According to a Noble County Sheriff’s report, Grimes was driving on County Road 400S on Jan. 17, 2004 when he was rear-ended by a vehicle driven by Carl Liggett. “Grimes advised that Liggett was instigating a fight,” the report stated. “Grimes advised that he did have a gun in his hand which he removed from the glove box. Grimes advised that he did not point the gun at Liggett.”

The prosecutor and sheriff contend, and an administrative law judge agreed, that the two incidents together prove the guy is not a reasonable person “to have a license to carry a firearm – something state law also seems to allow under certain conditions. In this case, Shelton concluded, Grimes was not justified to fire his weapon, ‘displayed an inappropriate suspicion of others’ and had ‘demonstrated a propensity for violence and emotionally unstable conduct.’ ” He pulled his gun twice in nearly 30 years of carrying, and no one was hurt either time, and that demonstrates a “propensity for violence”? In both incidents, he was rammed from behind, and in one case the other driver was fleeing the scene, and that means “inappropriate suspicion of others”?

We all need to be reasonable about guns and the efforts to keep them out of the hands of those who shouldn’t have them. But on the surface, this seems awfully thin. Maybe the sheriff and prosecutor know more about this man than they’re saying — like he’s a well-known hothead or something, If you have to spend $20,000 (the guy’s legal bills so far) when you exercise a right, it isn’t much of a right.

One down, 364 to go

October 27, 2008

I guess this is supposed to be reassuring for parents:

Paroled sex offenders in the Evansville area – and across Indiana – will be required to attend a meeting during trick-or-treat hours on Halloween.

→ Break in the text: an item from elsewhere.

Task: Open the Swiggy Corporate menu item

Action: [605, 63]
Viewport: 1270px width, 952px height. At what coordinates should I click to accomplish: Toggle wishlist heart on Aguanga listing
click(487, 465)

Dubbed Operation Safe Halloween, the Indiana Department of Correction is requiring sex offenders to attend the meeting to “remove them from the community streets during this traditional children’s activity,” according to a news release.

There have been so many warnings about the dangers of Halloween that it’s probably the one night when kids are the most supervised and watched-out for. So we get the perverts off the streets for this one night instead of the other 364. Sort of like spending hundreds of millions so airport screeners can make our lives miserable while the terrorists are already on to their next tactic.